Coffee, and a Witty Marquee
Illustration by Cathy Raingarden
Tooling up Solano Avenue, it’s hard to miss the big and welcoming vintage sign for Flowerland. Constructed in 1947 by the Pleich family, the building has always been a nursery, and it has always been Flowerland.
“I purchased the business from Bob Willson in October of 2008, just when the economy tanked,” says Carly Dennett, third owner of Flowerland. Having worked for a time as a gardener before taking over the nursery, Dennett envisioned and then created a beautiful place with a curated, diverse, and seasonal selection of plants and goods.
“From the start, I was passionate about the space, the building, and its location,” she says. “Since Flowerland is a relatively small space, we have to be creative in helping plants stand out. We love plants that have interesting year-round texture and structure, and those that do well in this climate without a lot of water, once established.”
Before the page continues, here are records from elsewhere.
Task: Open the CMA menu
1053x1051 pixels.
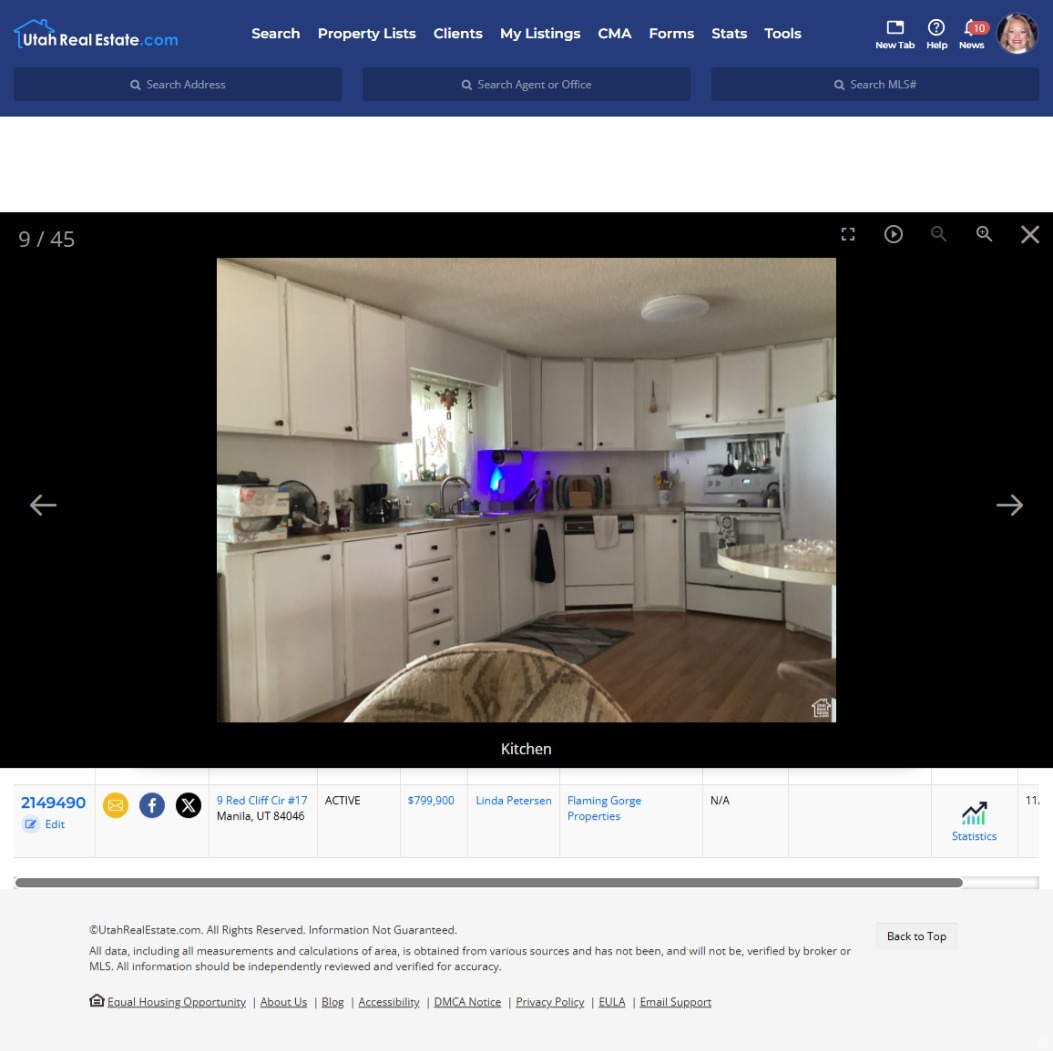Action: tap(614, 33)
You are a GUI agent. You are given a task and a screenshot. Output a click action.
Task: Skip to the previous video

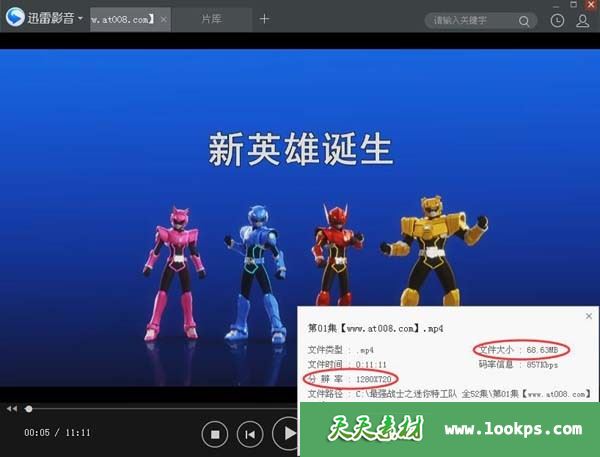[252, 434]
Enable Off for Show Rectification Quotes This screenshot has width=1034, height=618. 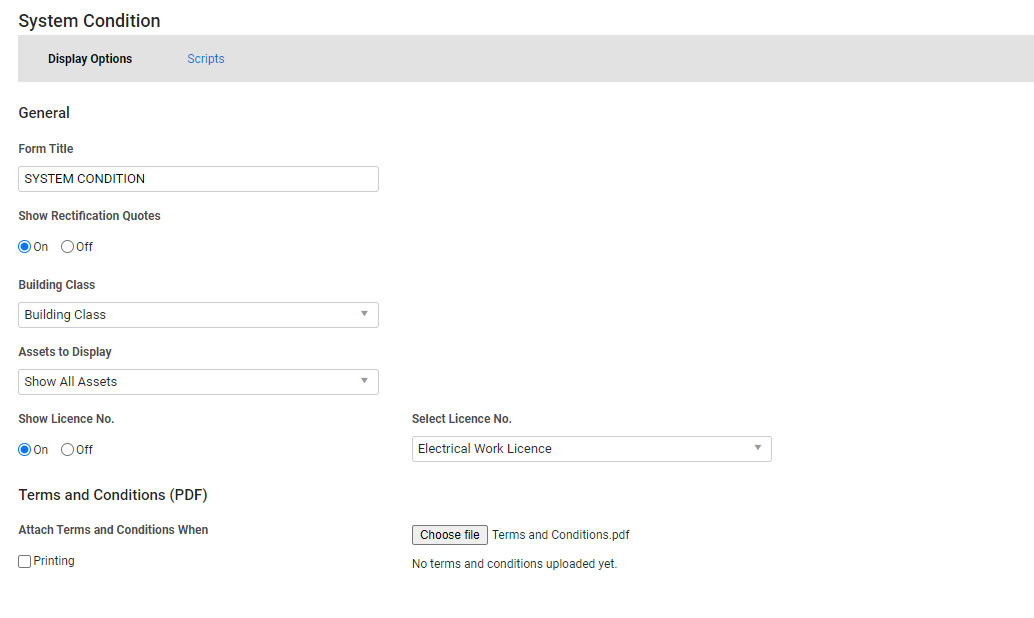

The distinctive marquee is original to the building. “Bob Willson used it for his own eclectic expressions that always contained a touch of humor,” Dennett says. “Sometimes it was also used in a traditional way to let people know about a sale. When I became the owner, my husband, Matthew, said it was important that we keep up the tradition. We have lots of fun trying to come up with phrases that are timely, humorous, and not edgy to the point where we might offend. This has become more difficult in today’s political climate.”
Over time, the business has added pop-up food events, book signings, and music, on top of the more usual gardening demos. “We have an awesome team ready to offer specialized expert advice,” says Dennett.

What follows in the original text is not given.